YOUR TASKS:
A) In the Eli Lilly passage, which medicine is described as an oral GLP-1 racing toward approval?
B) Please quote the Eli Lilly passage word for word, starting at "True, the majority" and ending at "point worth highlighting.".

SOURCE PASSAGE:
#####

But the basic point is that a surprisingly high percentage of medicines, even those that make it to late-stage studies, don’t end up on the market. Eli Lilly, though, is trying to rewrite the records and defy expectations. According to the company’s chief scientific and medical officer, Daniel Skovronsky: “We [Eli Lilly] achieved positive outcomes for nearly all R&D key events in 2025, a rare set of results in this industry.”
True, the majority of those results were in weight management or diabetes. Eli Lilly’s retatrutide, a next-gen anti-obesity medicine, performed well in a phase 3 study, as did orforglipron, an oral GLP-1 racing toward approval.
However, Eli Lilly also made solid clinical progress in other areas. For instance, the company’s cancer medicine, Jaypirca, aced a phase 3 study and is well on its way to earning label expansions. In 2025, Eli Lilly also reported that its Alzheimer’s disease medicine, Kisunla, is helping slow cognitive decline in a long-term study.
Eli Lilly’s innovative machine is performing well, arguably better than that of most of its peers in the industry. And that’s a point worth highlighting.

#####

RECORD EXCERPTS:
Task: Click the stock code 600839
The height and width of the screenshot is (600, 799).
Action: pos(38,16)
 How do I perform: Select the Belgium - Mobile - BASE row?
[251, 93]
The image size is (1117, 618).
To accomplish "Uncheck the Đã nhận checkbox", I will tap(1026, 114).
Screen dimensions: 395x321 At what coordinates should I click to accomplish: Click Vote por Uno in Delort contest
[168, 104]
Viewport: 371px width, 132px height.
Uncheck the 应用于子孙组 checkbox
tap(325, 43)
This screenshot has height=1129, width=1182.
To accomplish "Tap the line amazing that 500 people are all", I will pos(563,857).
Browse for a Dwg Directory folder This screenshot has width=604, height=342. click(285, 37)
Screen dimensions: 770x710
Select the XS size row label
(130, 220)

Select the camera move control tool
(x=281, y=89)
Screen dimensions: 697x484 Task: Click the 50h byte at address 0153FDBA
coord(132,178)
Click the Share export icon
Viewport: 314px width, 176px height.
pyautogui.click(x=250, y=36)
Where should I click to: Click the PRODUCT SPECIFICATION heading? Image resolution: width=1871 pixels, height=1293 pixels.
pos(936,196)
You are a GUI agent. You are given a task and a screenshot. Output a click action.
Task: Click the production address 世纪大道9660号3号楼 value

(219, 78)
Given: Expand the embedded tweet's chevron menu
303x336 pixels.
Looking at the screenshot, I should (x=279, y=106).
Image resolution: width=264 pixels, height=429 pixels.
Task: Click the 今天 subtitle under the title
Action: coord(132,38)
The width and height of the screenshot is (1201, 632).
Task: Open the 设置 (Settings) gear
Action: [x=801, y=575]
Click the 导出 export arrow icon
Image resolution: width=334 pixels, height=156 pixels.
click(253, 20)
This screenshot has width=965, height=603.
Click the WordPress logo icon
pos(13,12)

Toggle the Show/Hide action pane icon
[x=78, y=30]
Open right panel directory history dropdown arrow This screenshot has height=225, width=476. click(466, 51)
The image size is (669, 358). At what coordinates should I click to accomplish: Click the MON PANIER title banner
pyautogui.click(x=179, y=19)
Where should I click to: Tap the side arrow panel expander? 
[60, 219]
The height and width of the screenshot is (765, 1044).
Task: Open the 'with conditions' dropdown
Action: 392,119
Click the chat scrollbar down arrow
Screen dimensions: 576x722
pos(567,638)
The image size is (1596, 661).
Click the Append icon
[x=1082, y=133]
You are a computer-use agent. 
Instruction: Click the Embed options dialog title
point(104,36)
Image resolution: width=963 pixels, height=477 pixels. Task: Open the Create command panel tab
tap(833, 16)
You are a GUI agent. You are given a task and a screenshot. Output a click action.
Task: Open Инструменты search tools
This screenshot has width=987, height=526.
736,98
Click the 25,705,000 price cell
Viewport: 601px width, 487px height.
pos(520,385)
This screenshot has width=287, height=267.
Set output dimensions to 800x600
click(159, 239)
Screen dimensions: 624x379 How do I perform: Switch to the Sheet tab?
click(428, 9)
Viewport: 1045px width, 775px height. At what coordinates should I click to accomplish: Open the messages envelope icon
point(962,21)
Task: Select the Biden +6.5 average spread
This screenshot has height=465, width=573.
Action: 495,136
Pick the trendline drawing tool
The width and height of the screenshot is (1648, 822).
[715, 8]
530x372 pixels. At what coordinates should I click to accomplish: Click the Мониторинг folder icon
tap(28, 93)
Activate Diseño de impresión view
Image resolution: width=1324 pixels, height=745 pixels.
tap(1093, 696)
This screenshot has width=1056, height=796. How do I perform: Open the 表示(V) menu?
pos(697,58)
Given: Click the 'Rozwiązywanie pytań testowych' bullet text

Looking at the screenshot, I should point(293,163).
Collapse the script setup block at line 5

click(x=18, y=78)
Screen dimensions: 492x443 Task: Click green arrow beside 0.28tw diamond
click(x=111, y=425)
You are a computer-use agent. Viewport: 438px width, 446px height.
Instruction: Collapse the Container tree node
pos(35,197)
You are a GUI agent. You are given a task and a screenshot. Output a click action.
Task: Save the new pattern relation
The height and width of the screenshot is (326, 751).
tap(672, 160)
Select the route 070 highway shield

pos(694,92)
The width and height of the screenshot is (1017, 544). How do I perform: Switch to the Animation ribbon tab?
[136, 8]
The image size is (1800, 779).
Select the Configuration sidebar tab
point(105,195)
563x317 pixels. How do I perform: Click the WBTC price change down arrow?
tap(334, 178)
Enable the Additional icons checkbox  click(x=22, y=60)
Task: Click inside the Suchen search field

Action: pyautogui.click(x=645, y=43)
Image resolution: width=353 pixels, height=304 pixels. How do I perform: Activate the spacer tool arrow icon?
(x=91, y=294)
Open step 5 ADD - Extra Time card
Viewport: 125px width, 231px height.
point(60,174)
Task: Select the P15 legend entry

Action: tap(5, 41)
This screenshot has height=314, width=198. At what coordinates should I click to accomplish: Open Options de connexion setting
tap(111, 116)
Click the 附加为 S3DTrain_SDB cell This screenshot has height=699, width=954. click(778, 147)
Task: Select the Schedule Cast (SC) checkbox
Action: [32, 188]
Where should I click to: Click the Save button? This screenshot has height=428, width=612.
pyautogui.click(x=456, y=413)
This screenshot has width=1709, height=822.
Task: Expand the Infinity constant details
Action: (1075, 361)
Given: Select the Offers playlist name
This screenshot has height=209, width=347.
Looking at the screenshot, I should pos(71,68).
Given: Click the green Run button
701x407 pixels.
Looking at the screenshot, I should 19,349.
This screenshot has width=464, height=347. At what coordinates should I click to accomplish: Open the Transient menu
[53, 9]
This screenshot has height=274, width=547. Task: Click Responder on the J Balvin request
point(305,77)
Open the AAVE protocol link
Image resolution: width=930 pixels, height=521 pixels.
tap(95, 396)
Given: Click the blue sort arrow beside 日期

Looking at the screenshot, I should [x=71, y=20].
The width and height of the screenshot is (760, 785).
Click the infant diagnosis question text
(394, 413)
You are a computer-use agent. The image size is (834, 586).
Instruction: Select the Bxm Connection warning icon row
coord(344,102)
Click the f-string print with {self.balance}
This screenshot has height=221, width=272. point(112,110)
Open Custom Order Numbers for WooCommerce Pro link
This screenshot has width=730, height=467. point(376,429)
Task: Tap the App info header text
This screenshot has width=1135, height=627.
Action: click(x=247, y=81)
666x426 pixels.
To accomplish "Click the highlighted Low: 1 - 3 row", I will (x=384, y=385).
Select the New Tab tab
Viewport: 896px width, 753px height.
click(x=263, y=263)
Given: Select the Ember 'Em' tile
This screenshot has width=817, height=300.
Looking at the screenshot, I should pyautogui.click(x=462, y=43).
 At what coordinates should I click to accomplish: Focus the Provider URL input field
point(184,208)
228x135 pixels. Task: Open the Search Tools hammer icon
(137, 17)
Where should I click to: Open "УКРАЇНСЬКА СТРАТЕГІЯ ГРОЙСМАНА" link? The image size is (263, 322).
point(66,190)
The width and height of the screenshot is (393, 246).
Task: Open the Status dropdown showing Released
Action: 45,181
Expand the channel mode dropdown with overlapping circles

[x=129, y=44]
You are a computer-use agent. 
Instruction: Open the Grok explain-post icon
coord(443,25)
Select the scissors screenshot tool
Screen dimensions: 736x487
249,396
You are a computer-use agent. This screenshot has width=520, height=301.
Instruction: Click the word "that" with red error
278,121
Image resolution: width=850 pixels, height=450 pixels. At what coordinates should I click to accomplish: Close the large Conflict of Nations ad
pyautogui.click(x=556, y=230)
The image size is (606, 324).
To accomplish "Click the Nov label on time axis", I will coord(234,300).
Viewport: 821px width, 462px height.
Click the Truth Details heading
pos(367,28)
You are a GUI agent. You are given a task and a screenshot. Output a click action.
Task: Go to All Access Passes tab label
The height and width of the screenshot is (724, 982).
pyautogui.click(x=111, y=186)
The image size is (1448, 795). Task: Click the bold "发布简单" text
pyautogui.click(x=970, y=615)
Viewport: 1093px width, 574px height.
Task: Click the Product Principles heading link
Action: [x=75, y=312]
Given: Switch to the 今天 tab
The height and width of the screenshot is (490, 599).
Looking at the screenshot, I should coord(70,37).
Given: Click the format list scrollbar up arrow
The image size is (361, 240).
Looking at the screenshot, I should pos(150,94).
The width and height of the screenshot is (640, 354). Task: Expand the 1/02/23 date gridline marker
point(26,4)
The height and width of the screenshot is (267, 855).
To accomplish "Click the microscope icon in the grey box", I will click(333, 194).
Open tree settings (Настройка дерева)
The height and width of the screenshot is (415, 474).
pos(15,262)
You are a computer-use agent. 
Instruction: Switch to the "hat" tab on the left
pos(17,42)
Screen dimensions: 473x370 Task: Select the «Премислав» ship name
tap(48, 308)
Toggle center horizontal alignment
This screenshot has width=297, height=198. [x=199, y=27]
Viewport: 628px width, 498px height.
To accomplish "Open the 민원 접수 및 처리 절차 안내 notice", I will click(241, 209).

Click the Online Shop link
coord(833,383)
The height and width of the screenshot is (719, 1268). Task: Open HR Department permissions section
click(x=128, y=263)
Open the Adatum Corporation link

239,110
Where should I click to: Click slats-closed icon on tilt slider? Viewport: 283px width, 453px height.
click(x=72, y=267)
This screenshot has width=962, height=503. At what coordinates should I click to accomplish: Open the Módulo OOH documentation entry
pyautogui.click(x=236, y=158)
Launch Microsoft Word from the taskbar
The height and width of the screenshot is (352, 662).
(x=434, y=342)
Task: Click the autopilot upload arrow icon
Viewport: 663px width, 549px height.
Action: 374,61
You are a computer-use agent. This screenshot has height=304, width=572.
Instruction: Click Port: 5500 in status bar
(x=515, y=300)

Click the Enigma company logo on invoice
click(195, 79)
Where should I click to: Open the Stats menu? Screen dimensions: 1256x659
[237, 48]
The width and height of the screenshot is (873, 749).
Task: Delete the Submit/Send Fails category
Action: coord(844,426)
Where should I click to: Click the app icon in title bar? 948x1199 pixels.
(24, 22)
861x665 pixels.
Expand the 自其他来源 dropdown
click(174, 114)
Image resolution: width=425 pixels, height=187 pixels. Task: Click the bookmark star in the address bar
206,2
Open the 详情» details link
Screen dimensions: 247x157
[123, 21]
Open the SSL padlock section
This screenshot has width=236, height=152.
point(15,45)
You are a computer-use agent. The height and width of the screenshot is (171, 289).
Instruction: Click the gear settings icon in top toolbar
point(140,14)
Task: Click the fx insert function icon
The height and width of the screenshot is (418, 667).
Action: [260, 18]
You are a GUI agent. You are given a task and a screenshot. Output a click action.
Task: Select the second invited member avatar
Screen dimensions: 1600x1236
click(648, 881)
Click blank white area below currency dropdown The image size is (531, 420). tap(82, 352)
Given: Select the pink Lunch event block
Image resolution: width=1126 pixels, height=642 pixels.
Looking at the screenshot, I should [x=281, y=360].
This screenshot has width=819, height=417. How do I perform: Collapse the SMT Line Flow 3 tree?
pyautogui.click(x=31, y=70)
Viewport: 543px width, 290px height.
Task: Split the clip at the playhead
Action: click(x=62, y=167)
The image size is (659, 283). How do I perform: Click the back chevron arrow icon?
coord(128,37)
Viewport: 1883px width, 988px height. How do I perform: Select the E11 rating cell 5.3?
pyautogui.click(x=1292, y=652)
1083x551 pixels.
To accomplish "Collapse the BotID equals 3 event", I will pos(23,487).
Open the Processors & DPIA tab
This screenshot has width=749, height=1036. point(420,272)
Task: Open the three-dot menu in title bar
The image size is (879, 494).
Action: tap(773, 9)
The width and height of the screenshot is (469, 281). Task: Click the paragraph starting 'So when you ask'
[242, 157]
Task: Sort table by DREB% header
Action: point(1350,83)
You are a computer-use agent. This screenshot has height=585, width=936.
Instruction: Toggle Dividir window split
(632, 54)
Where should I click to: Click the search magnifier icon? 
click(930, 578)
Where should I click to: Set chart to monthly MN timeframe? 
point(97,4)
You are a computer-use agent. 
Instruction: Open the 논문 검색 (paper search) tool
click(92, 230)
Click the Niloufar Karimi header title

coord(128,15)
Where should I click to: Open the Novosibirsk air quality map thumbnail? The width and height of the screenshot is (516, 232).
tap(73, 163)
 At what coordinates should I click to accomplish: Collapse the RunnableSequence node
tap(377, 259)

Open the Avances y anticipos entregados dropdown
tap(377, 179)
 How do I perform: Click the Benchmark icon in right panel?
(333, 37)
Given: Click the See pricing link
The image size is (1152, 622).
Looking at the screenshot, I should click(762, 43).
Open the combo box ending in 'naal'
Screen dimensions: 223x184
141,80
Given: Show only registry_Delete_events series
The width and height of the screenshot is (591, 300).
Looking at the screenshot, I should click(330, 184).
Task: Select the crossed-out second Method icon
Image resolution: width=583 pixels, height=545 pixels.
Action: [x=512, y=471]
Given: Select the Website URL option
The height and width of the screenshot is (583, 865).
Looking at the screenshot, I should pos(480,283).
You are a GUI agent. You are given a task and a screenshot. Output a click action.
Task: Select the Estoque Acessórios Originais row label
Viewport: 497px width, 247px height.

#####

RESPONSE LIST:
A) Orforglipron.

B)
True, the majority of those results were in weight management or diabetes. Eli Lilly’s retatrutide, a next-gen anti-obesity medicine, performed well in a phase 3 study, as did orforglipron, an oral GLP-1 racing toward approval.
However, Eli Lilly also made solid clinical progress in other areas. For instance, the company’s cancer medicine, Jaypirca, aced a phase 3 study and is well on its way to earning label expansions. In 2025, Eli Lilly also reported that its Alzheimer’s disease medicine, Kisunla, is helping slow cognitive decline in a long-term study.
Eli Lilly’s innovative machine is performing well, arguably better than that of most of its peers in the industry. And that’s a point worth highlighting.